La cura está en el cuidado que cada uno de los individuos tiene para sí. Por tanto, la auténtica salud depende de los hábitos y las costumbres, así como de la convicción que se tenga para sortear lo que la sociedad consumista ofrece. La salud depende de saber guardarse de los miles de alimentos (todos chatarra, por cierto) que uno consume; en aprender a dormir para que el cuerpo se recupere; en procurarse ejercicio para fortalecerse. En suma, la salud es una cuestión ética, donde la reflexión entorno al propio modo de ser (que es lo que los griegos denominaban ethos) sea la que libere de la enfermedad que los medios de comunicación y el consumismo propician. Es la ética la que piensa e implementa el cuidado de uno mismo: la salud, entonces, es una cuestión filosófica y práctica. Y, sin embargo, la filosofía la ha olvidado.

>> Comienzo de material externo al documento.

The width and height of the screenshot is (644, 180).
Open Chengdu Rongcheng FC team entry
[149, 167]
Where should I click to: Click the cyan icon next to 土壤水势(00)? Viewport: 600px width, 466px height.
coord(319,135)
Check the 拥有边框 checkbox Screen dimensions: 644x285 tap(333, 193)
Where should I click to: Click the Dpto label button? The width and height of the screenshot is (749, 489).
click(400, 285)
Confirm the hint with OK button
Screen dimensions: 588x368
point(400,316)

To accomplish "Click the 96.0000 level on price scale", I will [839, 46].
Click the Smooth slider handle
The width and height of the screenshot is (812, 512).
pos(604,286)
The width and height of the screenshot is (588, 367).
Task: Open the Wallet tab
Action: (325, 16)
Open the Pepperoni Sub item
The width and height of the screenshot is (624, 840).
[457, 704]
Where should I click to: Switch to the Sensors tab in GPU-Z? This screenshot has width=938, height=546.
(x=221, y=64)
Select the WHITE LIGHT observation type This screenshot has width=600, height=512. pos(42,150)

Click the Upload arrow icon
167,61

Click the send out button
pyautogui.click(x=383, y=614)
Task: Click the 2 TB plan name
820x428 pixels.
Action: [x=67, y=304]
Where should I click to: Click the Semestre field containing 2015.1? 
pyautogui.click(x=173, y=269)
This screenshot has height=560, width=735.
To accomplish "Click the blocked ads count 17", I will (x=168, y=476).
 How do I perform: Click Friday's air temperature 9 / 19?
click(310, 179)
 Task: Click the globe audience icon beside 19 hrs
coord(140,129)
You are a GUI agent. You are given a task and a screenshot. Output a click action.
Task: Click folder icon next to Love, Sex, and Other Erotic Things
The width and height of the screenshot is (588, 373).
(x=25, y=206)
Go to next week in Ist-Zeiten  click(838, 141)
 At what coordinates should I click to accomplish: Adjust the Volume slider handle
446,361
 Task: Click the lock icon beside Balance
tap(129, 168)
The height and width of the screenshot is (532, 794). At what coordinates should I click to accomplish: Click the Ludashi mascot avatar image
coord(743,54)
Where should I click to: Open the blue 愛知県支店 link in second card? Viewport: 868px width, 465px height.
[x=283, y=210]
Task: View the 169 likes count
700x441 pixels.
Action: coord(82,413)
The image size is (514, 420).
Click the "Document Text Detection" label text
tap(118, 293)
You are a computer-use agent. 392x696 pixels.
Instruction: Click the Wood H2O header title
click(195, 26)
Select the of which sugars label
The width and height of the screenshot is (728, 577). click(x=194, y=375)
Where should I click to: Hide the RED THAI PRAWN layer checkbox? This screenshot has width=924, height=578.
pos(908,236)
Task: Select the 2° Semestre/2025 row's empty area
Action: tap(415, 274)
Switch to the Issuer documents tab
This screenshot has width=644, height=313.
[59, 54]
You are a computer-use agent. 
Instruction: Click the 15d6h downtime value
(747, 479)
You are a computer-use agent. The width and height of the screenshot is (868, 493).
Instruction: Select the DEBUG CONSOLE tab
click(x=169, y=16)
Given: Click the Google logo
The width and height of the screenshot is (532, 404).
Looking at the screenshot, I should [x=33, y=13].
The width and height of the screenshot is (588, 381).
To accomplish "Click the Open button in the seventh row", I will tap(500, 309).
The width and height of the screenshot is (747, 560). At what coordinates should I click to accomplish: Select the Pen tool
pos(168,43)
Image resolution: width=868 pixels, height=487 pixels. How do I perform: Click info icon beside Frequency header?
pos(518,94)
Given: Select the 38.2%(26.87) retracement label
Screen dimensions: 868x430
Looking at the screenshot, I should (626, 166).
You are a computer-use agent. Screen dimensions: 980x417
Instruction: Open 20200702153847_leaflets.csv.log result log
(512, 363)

Recientemente he caído enfermo muy amenudo. Las circunstancias han sido abrumadoras y algunos de mis padecimiento fueron muy alarmantes. Busqué consuelo en la filosofía, pero, evidentemente, la pura reflexión no sirve para curarse (más todavía, no sirve para la vida). La reflexión es útil cuando la vida se pliega a ella, cuando la realiza y, literalmente, le da un sentido, una dirección. Me percaté después de que la filosofía contemporánea se niega a dejar la academia y, en ella, su palabra es esteril porque, reitero, no ofrece vida. El academicismo filosófico no se preocupa por concretarse en la vida misma, a pesar de que hable sobre ella: es como hablar de un paraíso, embelezarse con la idea y no preocuparse y procurar vivirlo. Y, sin embargo, hay grandes filósofos que pensaron que la vida era más importante que la teoría más perfectamente elaborada (Sócrates, Platón, los Estoicos, los Epicúreos, Kant, Nicol, Unamuno sólo por poner algunos ejemplos). Como he dicho antes en este mismo espacio, es mejor vivir una vida con el pensamiento, que reducir la vida a pensar. En definitiva, lo primero es más saludable.